WV: Did you have any idea as a young man to do these sculptures?
FS: No, I started too late, you know.
WV: The idea didn't come to you until you'd built the tavern?
FS: No, I _____ _____. You know, I built the tavern, just _____ when I started the tavern _____. I just had _____ _____. Just have to come too. [unintelligible] because my memory is on [unintelligible]
WV: Oh. [reading:] "I started one day in 1950."
FS: Yeah.
WV: Yeah.
FS: That's _____ my _____ _____. [unintelligible] right now. [unintelligible] I might be _____ all that.
WV: Uh huh.
FS: [unintelligible] But I [unintelligible] Budweiser horses, you know.
WV: Uh huh.
FS: I thought I was all right. [unintelligible] I woke up, I didn't even remember.
WV: Hmm.
FS: [unintelligible]
WV: Hmm.
FS: [unintelligible] (chuckles) Like that, I can get along, but I keep time. [unintelligible] Well. . . .
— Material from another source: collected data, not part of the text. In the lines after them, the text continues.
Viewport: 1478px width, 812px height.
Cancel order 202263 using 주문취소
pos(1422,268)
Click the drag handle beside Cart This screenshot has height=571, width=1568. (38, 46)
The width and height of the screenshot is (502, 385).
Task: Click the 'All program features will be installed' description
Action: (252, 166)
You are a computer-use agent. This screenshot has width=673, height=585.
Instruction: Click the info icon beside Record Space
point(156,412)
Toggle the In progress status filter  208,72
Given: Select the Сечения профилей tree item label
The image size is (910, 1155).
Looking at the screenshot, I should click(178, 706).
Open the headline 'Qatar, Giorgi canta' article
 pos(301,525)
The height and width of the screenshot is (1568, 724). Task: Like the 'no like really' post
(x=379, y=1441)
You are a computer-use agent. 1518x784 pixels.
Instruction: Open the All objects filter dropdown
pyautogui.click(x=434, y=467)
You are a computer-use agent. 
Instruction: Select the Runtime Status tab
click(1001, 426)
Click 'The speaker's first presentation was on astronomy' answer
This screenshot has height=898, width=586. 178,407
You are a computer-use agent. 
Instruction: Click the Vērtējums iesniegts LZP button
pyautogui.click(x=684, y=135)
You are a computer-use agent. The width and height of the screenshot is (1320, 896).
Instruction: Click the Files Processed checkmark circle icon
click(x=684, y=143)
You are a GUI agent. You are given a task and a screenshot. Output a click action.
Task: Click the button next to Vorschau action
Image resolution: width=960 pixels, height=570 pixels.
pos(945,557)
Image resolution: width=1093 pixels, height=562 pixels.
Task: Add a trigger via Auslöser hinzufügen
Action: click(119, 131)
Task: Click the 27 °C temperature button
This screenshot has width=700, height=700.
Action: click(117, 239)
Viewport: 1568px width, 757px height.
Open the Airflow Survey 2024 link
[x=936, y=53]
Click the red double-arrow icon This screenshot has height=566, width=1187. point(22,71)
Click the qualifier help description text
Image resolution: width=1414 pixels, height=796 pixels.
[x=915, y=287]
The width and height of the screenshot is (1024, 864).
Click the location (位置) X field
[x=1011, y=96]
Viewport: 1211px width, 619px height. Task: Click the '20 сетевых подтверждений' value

WV: Well, it's been very good meeting you.
FS: [unintelligible]
DV: Yeah, that's good.
WV: Uh huh.
FS: [unintelligible] Just [unintelligible] The more company I got, the more I learn. Now _____ you to talk. [unintelligible]
WV: This book here?
FS: Yeah. Now see, it's _____ learn. I know who _____ _____.
WV: Good.
FS: (laughs) But you learn every time you say something, yes sir. Wonderful thing.
WV: Good.
DV: Well, we learn from you.
FS: Well, sure. You learn from me, and I you. Either one.
WV: Right. Both works both ways.
FS: Well, sure. [unintelligible] (all chuckle) [unintelligible] in here _____ make use of it. I got a lot of nice nurses who _____ that like it. (laughter) Like _____ _____.
WV: Wonderful.
FS: Sure.
WV: Well, I'll send you a few pictures in the mail, and thank you for talking to us.
FS: Yeah, _____ _____. [unintelligible] right here. [unintelligible] right there.
WV: Hmm?
FS: The pictures you're going to send me?
WV: I'll mail them to the nursing home here.
FS: Oh, _____? That's right, yeah.
WV: I'll do that.
FS: _____ _____ to me _____ _____.
WV: Um hmm.
DV: Okay. We'll get the address.
FS: Sure.
WV: Good. Okay.
[Interruption in taping]
WV: [reading:] "Fred Smith and his cement friends."